Aksi pencurian terjadi di Kantor Satu Dental Training Center di Jalan Tebet Timur Dalam XI, Jakarta Selatan, saat kondisi kantor sedang kosong karena libur Lebaran, Rabu (25/3). Ada 3 pelaku dalam kasus ini.
Kanit Reskrim Polsek Tebet AKP Tomy Sugiyono mengatakan, pelaku bernama Hilal Andri (49). Ia ditangkap pada Rabu, sekitar pukul 11.40 WIB di lokasi kejadian.
“Pelaku yang berhasil diamankan adalah Hilal. Sementara dua pelaku lainnya masih dalam pengejaran,” kata Tomy dalam keterangannya, Kamis (26/3).

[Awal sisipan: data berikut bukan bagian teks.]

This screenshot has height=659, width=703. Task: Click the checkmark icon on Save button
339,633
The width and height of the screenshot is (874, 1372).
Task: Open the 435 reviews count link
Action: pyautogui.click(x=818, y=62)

Peristiwa pencurian terjadi sekitar pukul 08.00 WIB. Berdasarkan rekaman CCTV, 3 pelaku masuk ke dalam area kantor dengan cara membuka lilitan kawat yang terpasang di pintu gerbang kecil.
“Kemudian ketiga pelaku masuk ke dalam teras. Di teras, satu pelaku mengambil kayu panjang, lalu mendorong kamera CCTV, sehingga kamera mengarah ke atas,” papar Tomy.
Pelaku, lanjut Tomy, mendobrak pintu utama hingga terbuka dan masuk ke dalam ruangan kantor sambil membawa karung.
“Para pelaku kemudian mengambil laptop yang ada di lemari besi di lantai satu dan televisi yang ada di lemari besi di lantai dua,” ujarnya.
Seluruh barang hasil curian dimasukkan ke dalam karung sebelum para pelaku meninggalkan lokasi.
Aksi pencurian tersebut pertama kali diketahui oleh staf kantor bernama Bella yang mengecek rekaman CCTV melalui telepon genggam sekitar pukul 10.00 WIB. Ia menyadari televisi di lantai dua sudah tidak berada di tempatnya.
Sekitar pukul 11.37 WIB, salah satu pelaku kembali ke lokasi karena diduga masih ingin mengambil laptop yang tertinggal. Namun, aksinya dipergoki oleh dua office boy, Yohanes dan Ramadhan, yang telah memantau situasi dari luar.
Keduanya kemudian masuk ke dalam kantor, menutup gerbang, dan langsung mengamankan pelaku saat keluar dari dalam ruangan.
“Pelaku langsung diamankan oleh saksi dan kemudian dibawa ke Polsek Tebet untuk penyelidikan lebih lanjut,” kata Tomy.
Dari tangan pelaku, polisi mengamankan sejumlah barang bukti berupa linggis, kayu panjang, pakaian yang digunakan saat beraksi, rekaman CCTV, serta uang tunai Rp 700 ribu yang diduga merupakan keuntungan pelaku.
Akibat kejadian tersebut, korban mengalami kerugian materiil berupa pencurian 13 unit laptop berbagai merek—terdiri dari 7 laptop Dell warna hitam, 5 Lenovo warna hitam, dan 1 Asus warna hitam—serta 1 unit televisi TCL UHD 4K Google TV 50 inci.
Menurut pengakuan pelaku, kantor tersebut telah diincar selama sekitar satu minggu. Pelaku menduga kantor sedang kosong karena bunyi token listrik yang terus terdengar.
“Hilal Andri menerangkan bahwa semua barang yang diambil sudah dijual oleh dua pelaku lainnya, namun ia tidak mengetahui dijual ke mana dan dengan harga berapa,” ucap Tomy.
Saat ini polisi masih melakukan pengejaran terhadap dua pelaku lain yang terlibat dalam aksi pencurian. Adapun para pelaku dijerat Pasal 477 KUHP yang mengatur tindak pidana pencurian dengan pemberatan (curat).